Part 5 Week 3

Getting Started with Data Visualization in R > Week 3

5.1 Creating reports with R Markdown

install.packages("tinytex")
tinytex::install_tinytex()

5.1.1 R Markdown

This is an R Markdown document. Markdown is a simple formatting syntax for authoring HTML, PDF, and MS Word documents. For more details on using R Markdown see http://rmarkdown.rstudio.com.

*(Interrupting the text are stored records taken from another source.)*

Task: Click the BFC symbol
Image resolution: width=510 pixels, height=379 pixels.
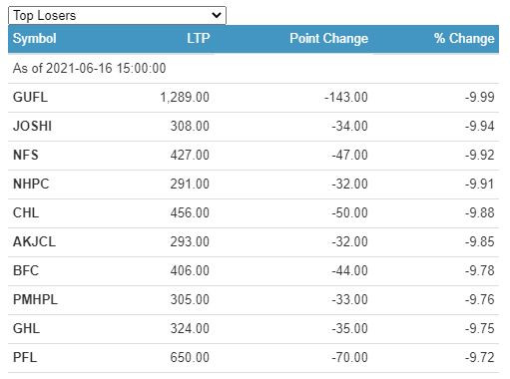Action: pos(26,271)
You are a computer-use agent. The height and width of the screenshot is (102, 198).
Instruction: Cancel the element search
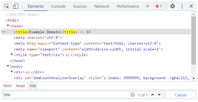[x=180, y=95]
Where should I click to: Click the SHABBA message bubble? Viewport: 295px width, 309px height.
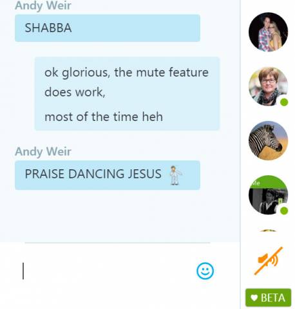click(x=108, y=28)
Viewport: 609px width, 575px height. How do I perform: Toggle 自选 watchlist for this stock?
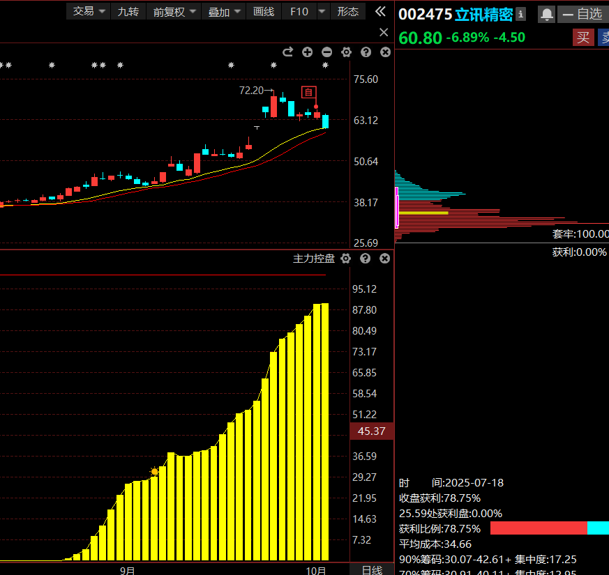click(582, 14)
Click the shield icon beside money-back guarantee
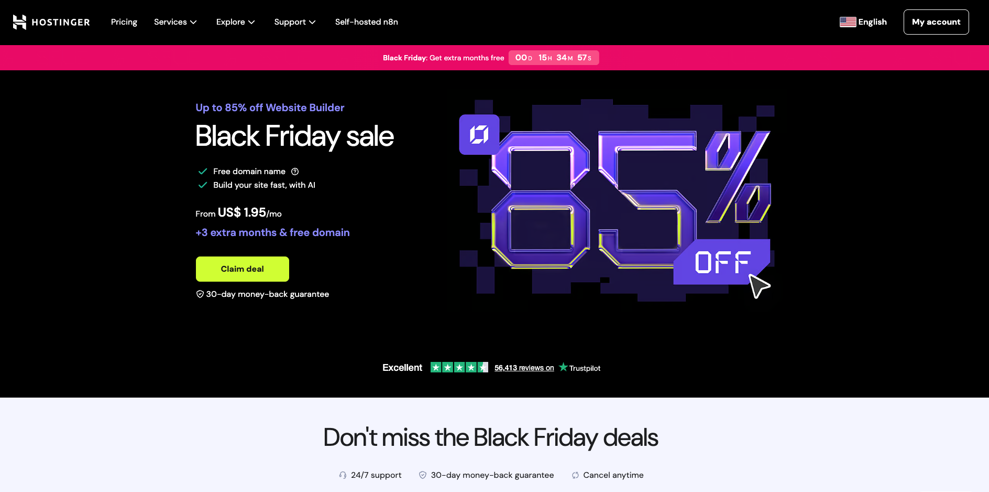 (200, 294)
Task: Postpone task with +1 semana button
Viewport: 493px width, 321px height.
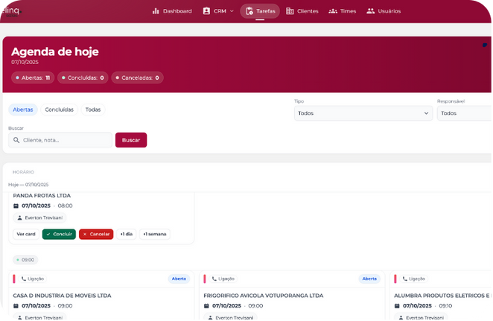Action: [x=154, y=234]
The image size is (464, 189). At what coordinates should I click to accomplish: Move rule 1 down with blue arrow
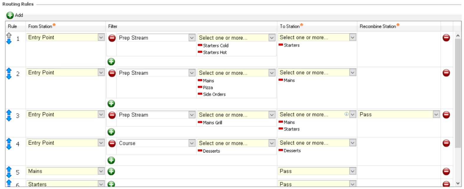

When you click the Knit button a document will be generated that includes both content as well as the output of any embedded R code chunks within the document. You can embed an R code chunk like this:

summary(cars)
#>      speed           dist    
#>  Min.   : 4.0   Min.   :  2  
#>  1st Qu.:12.0   1st Qu.: 26  
#>  Median :15.0   Median : 36  
#>  Mean   :15.4   Mean   : 43  
#>  3rd Qu.:19.0   3rd Qu.: 56  
#>  Max.   :25.0   Max.   :120

5.1.2 Including Plots

You can also embed plots, for example:

Note that the echo = FALSE parameter was added to the code chunk to prevent printing of the R code that generated the plot.

5.3 R Markdown syntax and tables

This is just normal written text in an RMarkdown file. There ’s nothing special about this. This is normal paragraph text.

You can start a new paragraph just by hitting enter and putting in a blank line.

If you want text in italics or bold you need to mark that with either *one* or **two** asterisks on either side.

If you want text to like verbatim code you should surround it with one backtick on both sides.

You can do superscripts1 surrounding text with carets (^) or subscripts1 by surrounding texts with tildes (~).

Endashs – are two minus signs, emdashes — are three minus signs.

A block quote is preceded by a greater than sign. A block quote is preceded by a greater than sign. A block quote is preceded by a greater than sign. A block quote is preceded by a greater than sign. A block quote is preceded by a greater than sign.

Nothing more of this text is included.